Jack Milroy
Cut
20th November - 21st December, 2007



"Jack Milroy's art is made of visual puns and disturbances" wrote Dame Antonia Byatt (Modern Painters, 2002) and William Packer calls him "the gentlest of surrealists and the subtlest of conceptualists".

Milroy cuts things with a scalpel, to make virtuosic, three dimensional constructions in paper and film which are installed in clear perspex boxes. He cuts up books to release their contents in anarchic novel arrangements, or he uses his computer and a state of the art Epson printer to make archival inkjet prints from intriguing manipulations of imagery, as in The Garden Series.

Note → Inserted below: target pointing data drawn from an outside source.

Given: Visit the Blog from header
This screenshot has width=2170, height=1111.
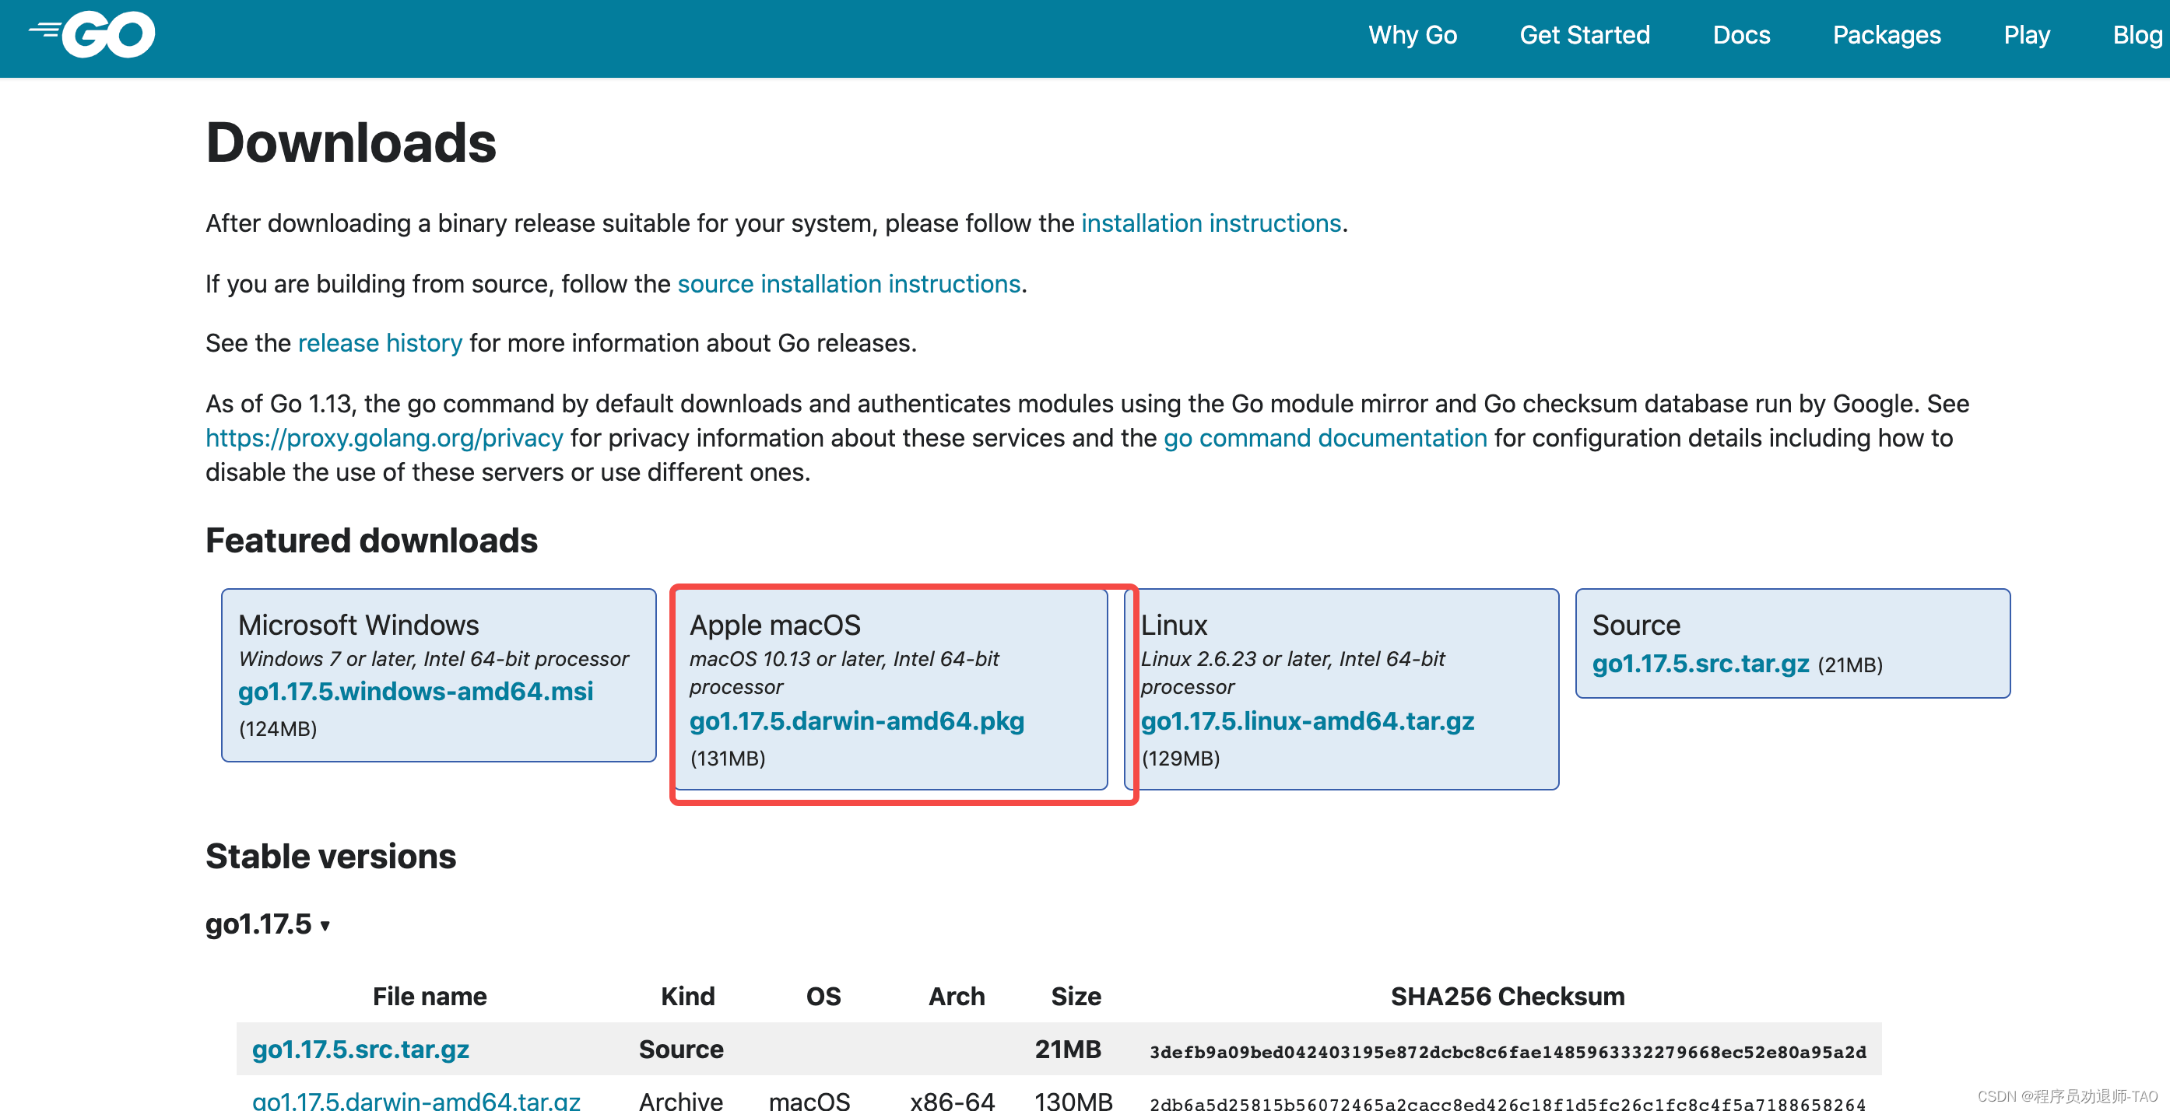Looking at the screenshot, I should [x=2135, y=35].
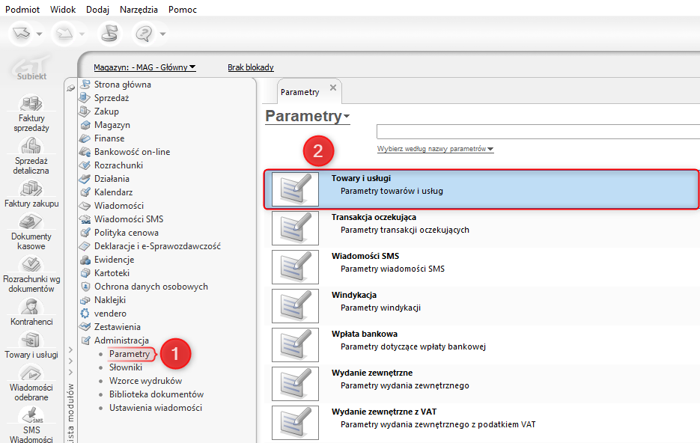Click the help question mark toolbar icon
Screen dimensions: 700x443
144,34
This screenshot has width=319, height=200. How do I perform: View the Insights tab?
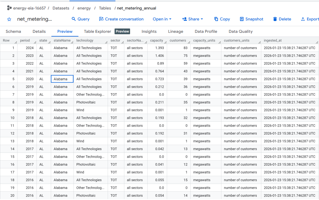tap(149, 31)
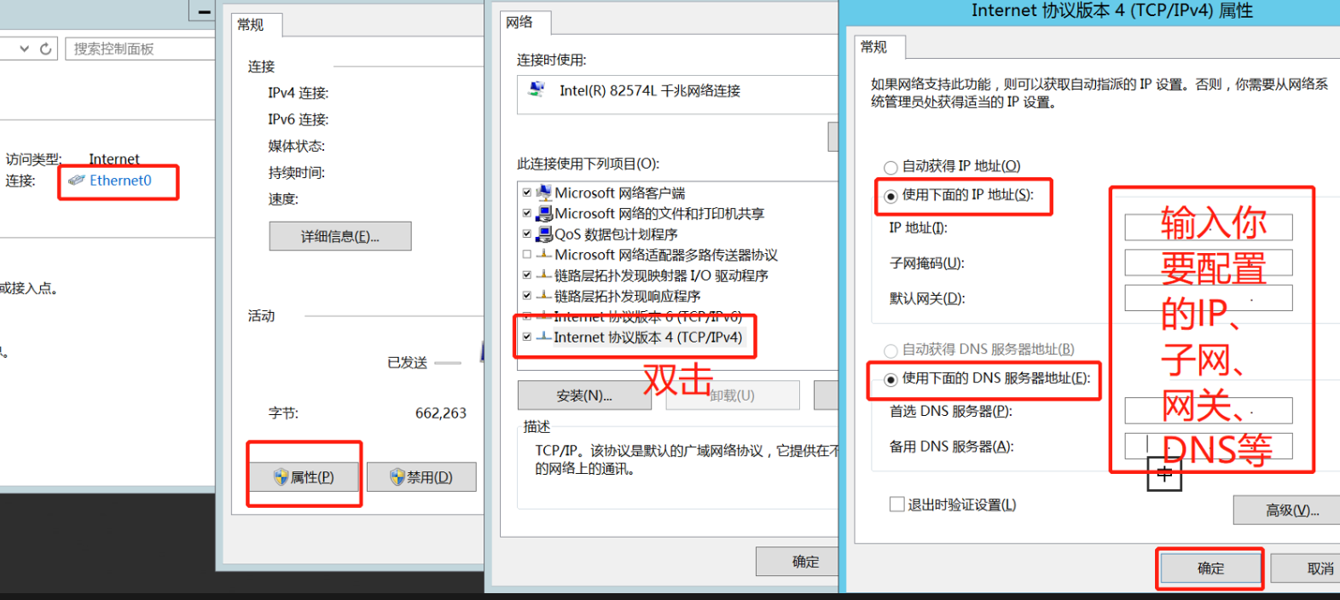Enable Microsoft 网络适配器多路传送器协议 checkbox

click(527, 255)
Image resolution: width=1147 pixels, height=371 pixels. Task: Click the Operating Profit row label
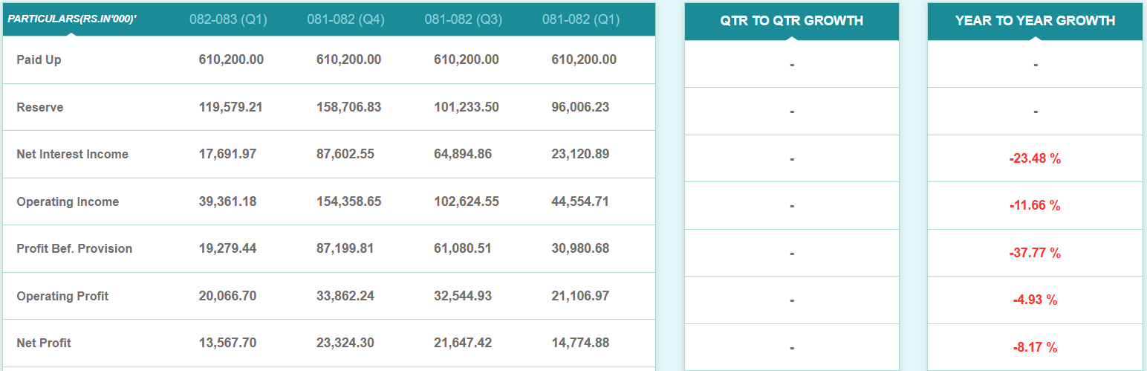pos(62,296)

Whilst there is a playful side which answers to an irrepressible sense of humour, with an interest in the art of transformation, sabotage and chance, there is also a serious formal investigation at work, and a darker preoccupation which underpins much of Milroy's oeuvre. Andrew Lambirth puts it like this, in his catalogue essay for Cut:

"Milroy is drawn to monumental events and big themes, to cataclysm and paradise: 9/11 in his last show and the Garden of Eden in this. His work has always balanced between violence and gentleness, surgery and healing, but the gap between the two is more evident in his latest work. He feels moved to examine the eternal verities and polarities, the extremes of human experience. At the same time, his work patrols the dim boundary between surrealism and fairy tale, the gutsy magic of folk wisdom which masquerades as nursery stories."